June 21, 2018 marks the 115th birthday of one of America’s greatest artists, Al Hirschfeld.
With what seemed like just a few simple lines on white paper, Hirschfeld made it look easy to capture the best and the brightest in our society as he wielded his pen. He vacationed with Charlie Chaplin (a story he told me himself), had Marlene Dietrich over to his brownstone for breakfast, created movie posters for the Marx Brothers and Judy Garland, album covers for folks like Frank Sinatra, Aerosmith and everyone in between, inspired the Genie in Disney’s “Aladdin” and a sequence in “Fantasia 2000,” and drew just about everyone who appeared on Broadway in his lifetime.
Every day Al traveled up three flights of stairs to his studio that overlooked the bustling streets of uptown Manhattan to create more inked goodness. It was those same three flights of stairs I would traverse on my annual visits to the master when traveling back east for the Christmas holiday. As you’d near the top step of the last flight, you could see Al sitting in his famous barber chair at his well-worn desk hard at work on his next masterpiece.

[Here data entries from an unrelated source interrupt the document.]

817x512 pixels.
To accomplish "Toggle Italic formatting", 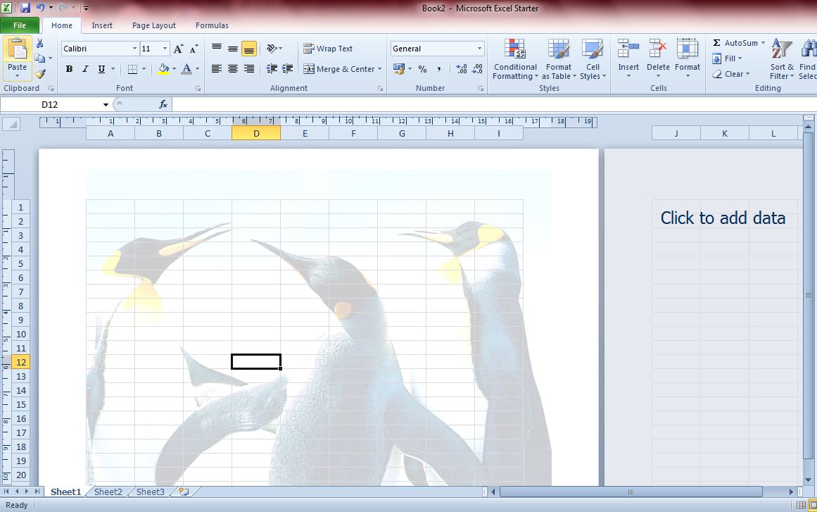I will click(85, 69).
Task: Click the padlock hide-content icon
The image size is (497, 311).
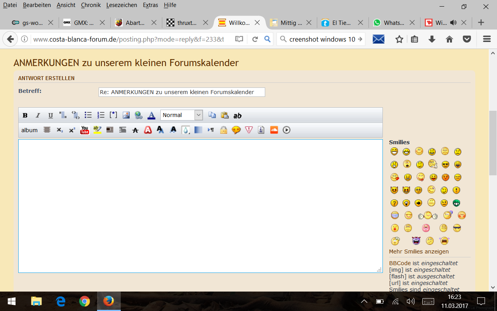Action: [223, 130]
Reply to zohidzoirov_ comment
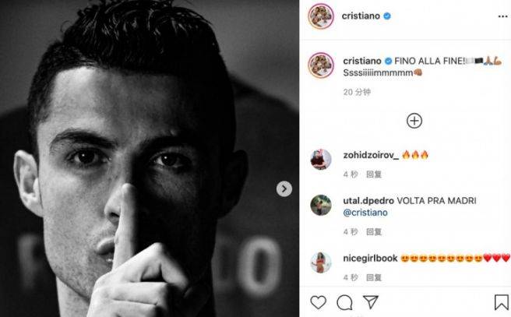Screen dimensions: 511x317 coord(374,174)
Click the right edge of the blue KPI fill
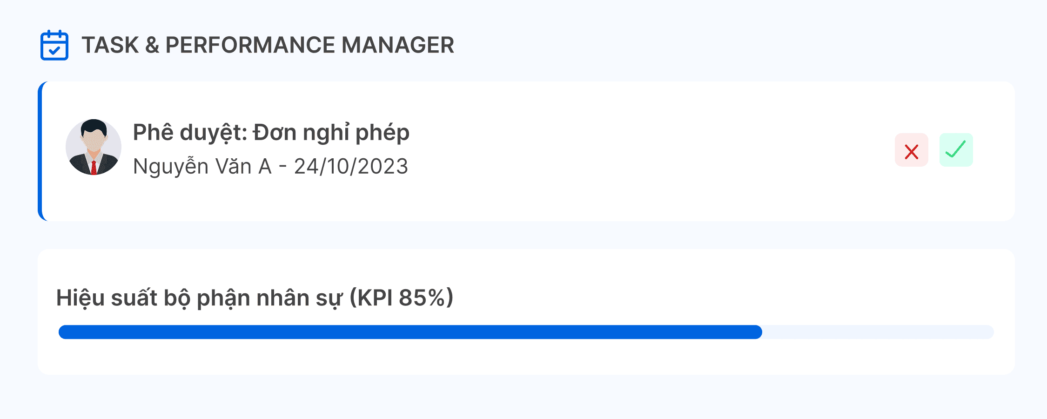 coord(758,332)
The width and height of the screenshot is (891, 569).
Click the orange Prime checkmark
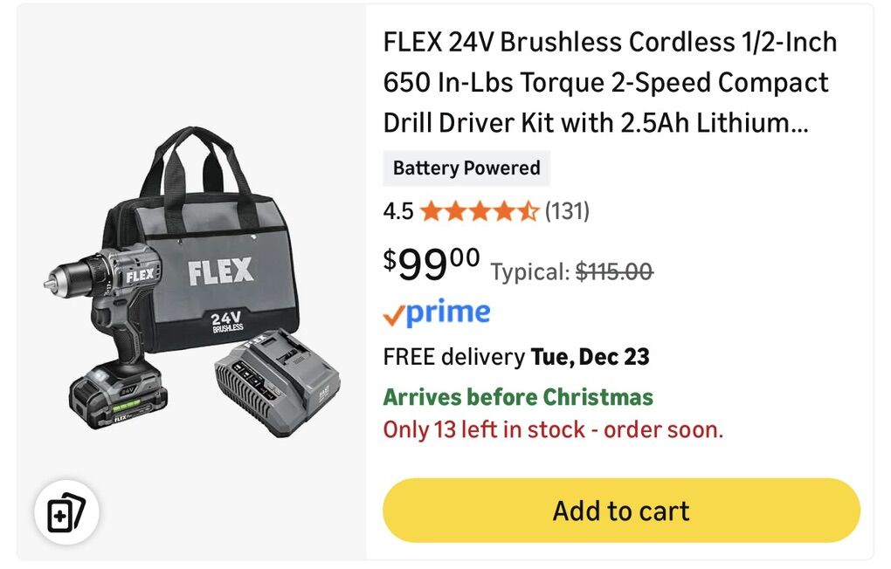coord(395,315)
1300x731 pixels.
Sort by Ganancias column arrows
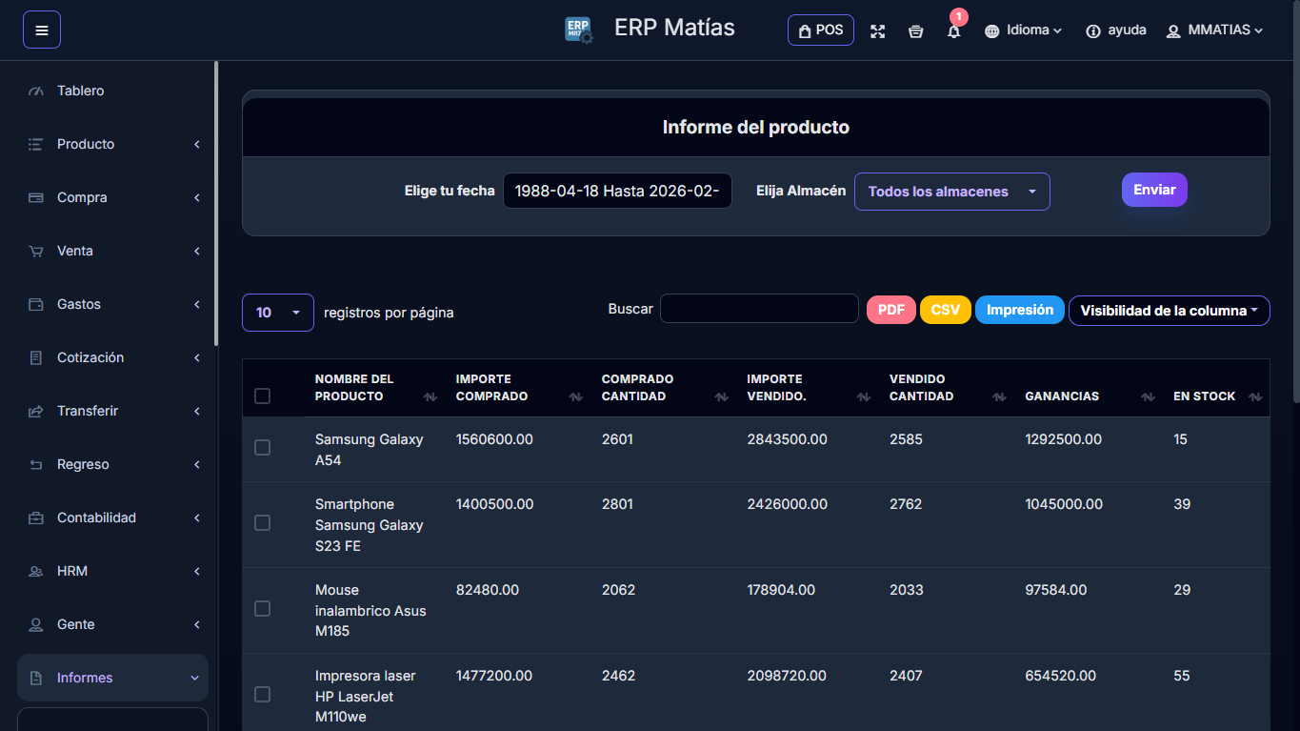[x=1148, y=396]
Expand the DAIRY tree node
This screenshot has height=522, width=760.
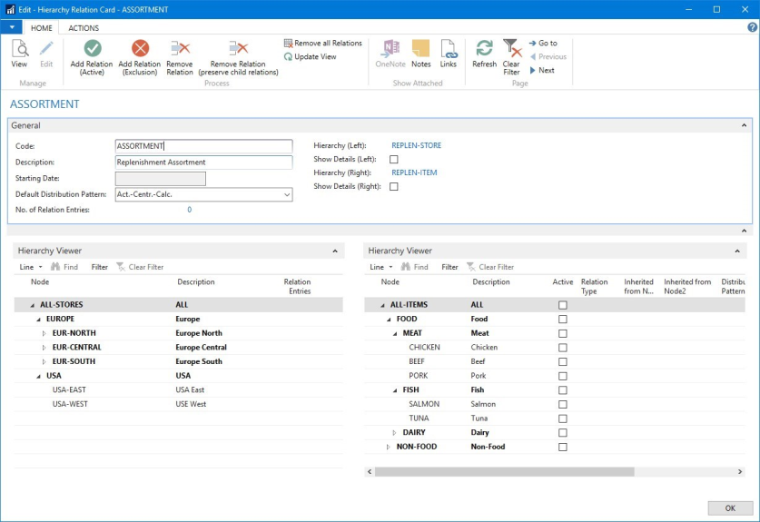394,433
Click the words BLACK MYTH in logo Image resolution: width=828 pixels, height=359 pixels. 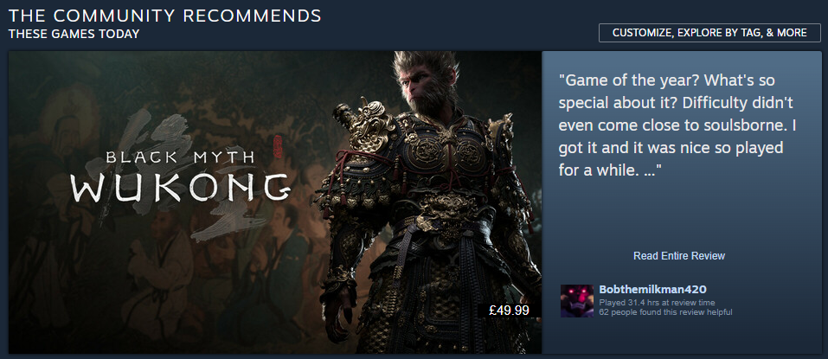[180, 157]

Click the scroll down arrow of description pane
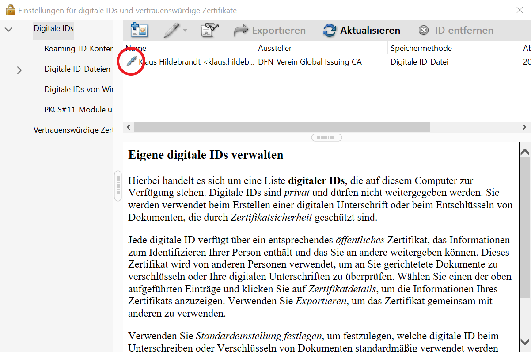click(x=525, y=341)
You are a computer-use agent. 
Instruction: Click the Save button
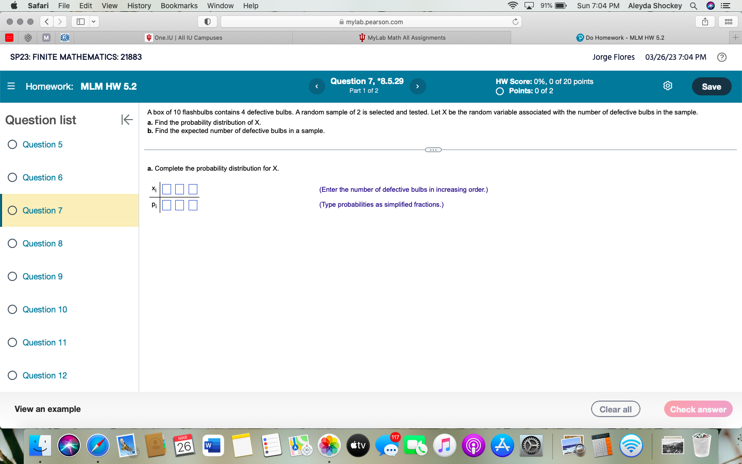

Yes, I was honored to know Al, and am forever grateful for those visits to chat about what’s new, and to hope a little of his artistry would flow through his arm into mine when we shook hands. It’s hard to believe that he passed 15 years ago, just a few months shy of his 100th birthday. Here is a picture that hangs in my studio of one time when my brother and I stopped in to Al’s studio.
Of his desk, I asked Al why there were such deep grooves in the wood. He replied, “Well, I find that it is helpful once in a while, to cut a piece of paper.”